A Losing Battle – Commodity Trading Firms Fight Supply Chain Transparency
December 22, 2016
In a world where every worker owns a cell phone and international NGOs can launch campaigns in a matter of hours, corporations can no longer hide business practices that are perceived as unacceptable.
Public Eye, a Swiss NGO, recently launched a campaign against commodity trading houses that sell so-called “African quality” diesel to African countries. This type of diesel contains sulfur levels up to 500 times higher than the standard currently allowed in the EU. The pollution that results from the use of low-quality diesel has been linked to an increase of respiratory diseases in African countries. The campaigners urge Swiss trading companies “to stop abusing Africa’s low fuel quality standards.”
Some may say that this demand is far-fetched. After all, trading houses are sitting in the middle of a long supply chain. They connect extraction companies with clients that are in the market for raw materials. In this specific instance, traders provide diesel specifications in line with national standards. However, almost 20,000 people signed the Public Eye campaign because they consider the business practices of these trading houses unfair. Whether this is justified or not is a different debate. The fact is that parts of the supply chain are moving into the spotlight that in the past have not yet been the focus of public scrutiny. For example companies like Trafigura or Vitol are no longer unknown entities – they have become targets of public criticism.

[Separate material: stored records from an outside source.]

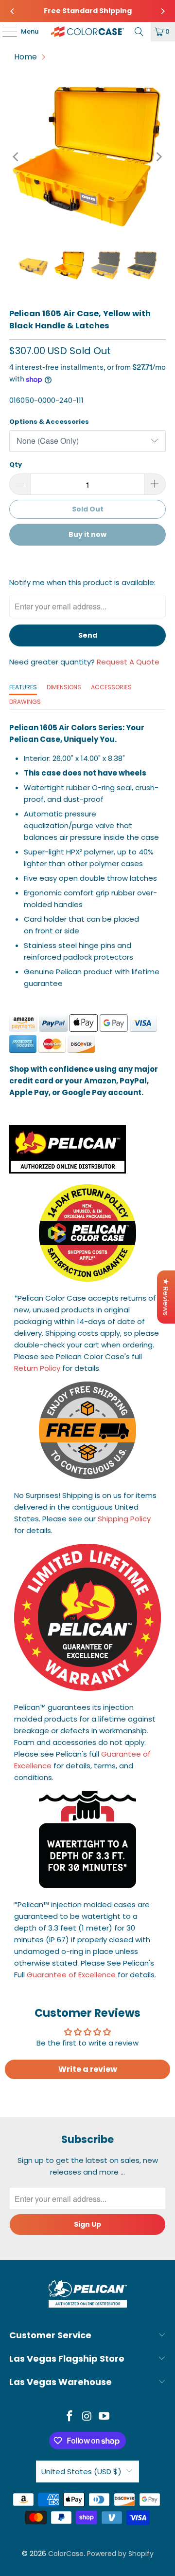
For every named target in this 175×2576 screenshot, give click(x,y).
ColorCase (66, 2553)
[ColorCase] (87, 31)
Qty (15, 464)
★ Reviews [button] (166, 1297)
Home (25, 56)
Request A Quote (128, 662)
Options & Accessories (49, 421)
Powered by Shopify (120, 2553)
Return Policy (37, 1368)
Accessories (111, 687)
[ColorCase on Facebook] (69, 2417)
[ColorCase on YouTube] (104, 2417)
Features (23, 687)
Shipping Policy (124, 1519)
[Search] (139, 31)
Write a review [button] (87, 2069)
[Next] (162, 11)
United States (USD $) (81, 2471)
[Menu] (5, 31)
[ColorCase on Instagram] (87, 2417)
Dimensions (64, 687)
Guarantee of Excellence (71, 1975)
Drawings (25, 702)
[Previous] (12, 11)
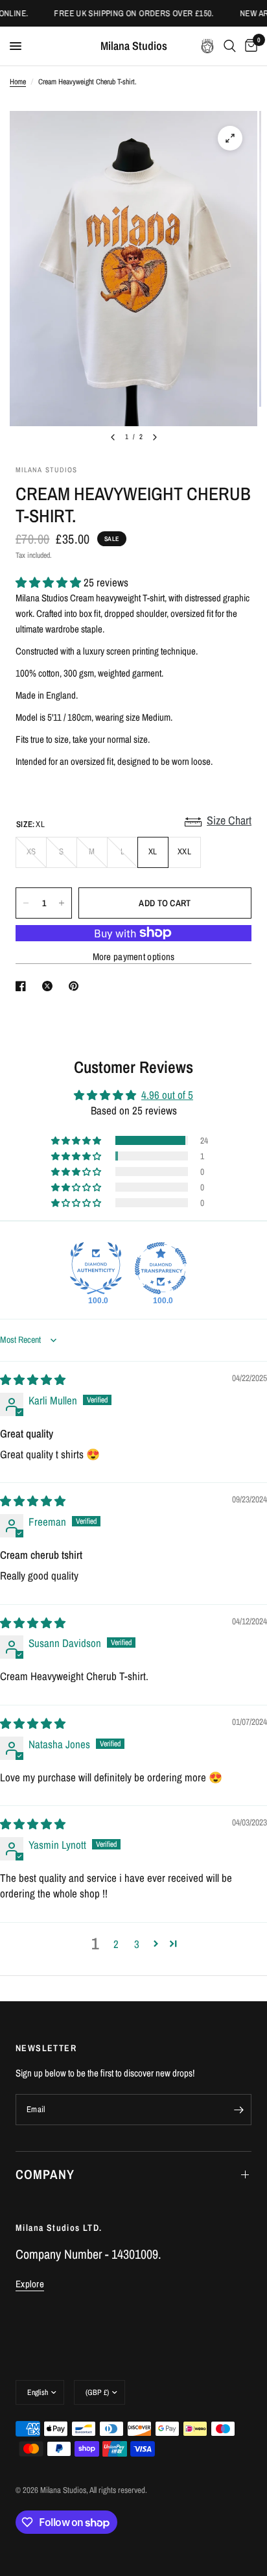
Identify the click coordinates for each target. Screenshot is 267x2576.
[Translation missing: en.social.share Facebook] (23, 986)
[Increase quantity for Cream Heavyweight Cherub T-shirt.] (61, 903)
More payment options (134, 956)
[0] (248, 46)
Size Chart (229, 820)
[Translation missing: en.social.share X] (50, 986)
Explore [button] (30, 2283)
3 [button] (136, 1943)
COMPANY (45, 2174)
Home (18, 82)
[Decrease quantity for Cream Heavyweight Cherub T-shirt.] (26, 903)
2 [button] (116, 1943)
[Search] (229, 46)
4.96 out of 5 (167, 1094)
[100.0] (96, 1268)
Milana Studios (133, 46)
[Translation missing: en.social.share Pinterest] (76, 986)
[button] (50, 582)
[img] (32, 1379)
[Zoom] (230, 138)
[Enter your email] (238, 2109)
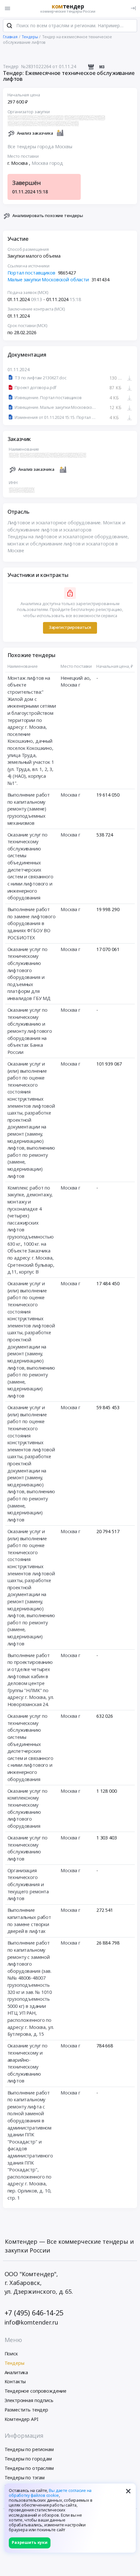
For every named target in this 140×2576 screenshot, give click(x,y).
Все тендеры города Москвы (39, 146)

This trend of increasing supply chain transparency has already been evident in other industries. In the garment sector, for example, H&M was in 2012 linked to forced child labor in Uzbekistan’s cotton farming. A ranking of fashion brands published in 2012 assessed not only how brands monitor labor standards at facilities that cut, make and trim, but also at facilities that produce the textiles as well as the raw materials. The Center’s work on the apparel industry in Bangladesh has shown that subcontracting is endemic in the garment industry and human rights risks are greatest in deeper layers of the supply chain.
In our most recent research on migrant labor in the construction industry in Gulf States, we are exploring the role of recruitment firms whose business practices contribute to the precarious situation of foreign workers in the Gulf. This link in the supply chain of labor has, until now, not been studied closely.
For brands, full transparency over the entire supply chain is a critical precondition for understanding and managing business risks. For the trading industry, it is the banks that provide capital who are increasingly cautious in their lending practices; some going so far as to demand social risk assessments. However, the role of companies in the middle of the supply chain, like traders or recruitment agents, has yet to be defined. These companies cannot change the business practices that drive the supply chain on their own; nevertheless, they arguably have a share of responsibility to contribute to change.
Corporate practitioners in the trading sector are, however, at this point defensive in accepting a share of responsibility (see, for example Trafigura’s public response to the Public Eye campaign). In a business ethics class that I taught for executives of the Swiss trading industry at the University of Geneva this month, participants were pointing out that they are neither willing to write the laws for other countries, nor do they own the ships that transport their goods. This means that if human rights violations occur on the High Seas (like this series in the New York Times revealed), traders would point to the shipping companies.
Whether this line of argument will be able to garner back trust with the general public and appease the increasingly nervous Swiss regulators is questionable. Even if traders disagree, some civil society organizations see the business practices of commodity traders as part of human rights problems upstream. Reacting like deer in the headlights will not help the industry. The trend of greater supply chain transparency works against them.